I have couple of queries as below:
whenever I am starting zookeeper server on each instance, it will start in standalone mode.(as per logs)
can above configuration is really gonna connect to each other? port 2889:3889 & 2890:38900 - what these port all about. can I need to configure it on ec2 machine or I need to give some other port against it?
Is I need to create security group to open these connection? I am not sure how to do it in ec2 instance.
How to confirm all 3 zookeeper has started and they can communicate with each other?
The ZooKeeper configuration is designed such that you can install the exact same configuration file on all servers in the cluster without modification. This makes ops a bit simpler. The component that specifies the configuration for the local node is the myid file.
The configuration you've defined is not one that can be shared across all servers. All of the servers in your server list should be binding to a private IP address that is accessible to other nodes in the network. You're seeing your server start in standalone mode because you're binding to localhost. So, the problem is the other servers in the cluster can't see localhost.
Your configuration should look more like:
tickTime=2000
initLimit=10
syncLimit=5
dataDir=/opt/zookeeper/data
clientPort=2181
server.1=<private ip of ec2 instance 1>:2888:3888
server.2=<private ip of ec2 instance 2>:2888:3888
server.3=<private ip of ec2 instance 3>:2888:3888
The two ports listed in each server definition are respectively the quorum and election ports used by ZooKeeper nodes to communicate with one another internally. There's usually no need to modify these ports, and you should try to keep them the same across servers for consistency.
Additionally, as I said you should be able to share that exact same configuration file across all instances. The only thing that should have to change is the myid file.
You probably will need to create a security group and open up the client port to be available for clients and the quorum/election ports to be accessible by other ZooKeeper servers.
Finally, you might want to look in to a UI to help manage the cluster. Netflix makes a decent UI that will give you a view of your cluster and also help with cleaning up old logs and storing snapshots to S3 (ZooKeeper takes snapshots but does not delete old transaction logs, so your disk will eventually fill up if they're not properly removed). But once it's configured correctly, you should be able to see the ZooKeeper servers connecting to each other in the logs as well.
EDIT
#czerasz notes that starting from version 3.4.0 you can use the autopurge.snapRetainCount and autopurge.purgeInterval directives to keep your snapshots clean.

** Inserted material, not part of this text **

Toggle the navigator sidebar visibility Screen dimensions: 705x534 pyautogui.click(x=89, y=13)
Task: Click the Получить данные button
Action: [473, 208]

#chomp notes that some users have had to use 0.0.0.0 for the local server IP to get the ZooKeeper configuration to work on EC2. In other words, replace <private ip of ec2 instance 1> with 0.0.0.0 in the configuration file on instance 1. This is counter to the way ZooKeeper configuration files are designed but may be necessary on EC2.
Adding additional info regarding Zookeeper clustering inside Amazon's VPC.
Solution with VPC's public IP addres should be preferable solution since Zookeeper and using '0.0.0.0' should be your last option.
In case when you are using docker in your EC2 instance '0.0.0.0' will not work properly with Zookeeper 3.5.X after node restart.
The issue lies in resolving '0.0.0.0' and ensemble sharing of node addresses and SID order (if you will start your nodes in descending order, this issue may not occur).
So far the only working solution is to upgrade to 3.6.2+ version.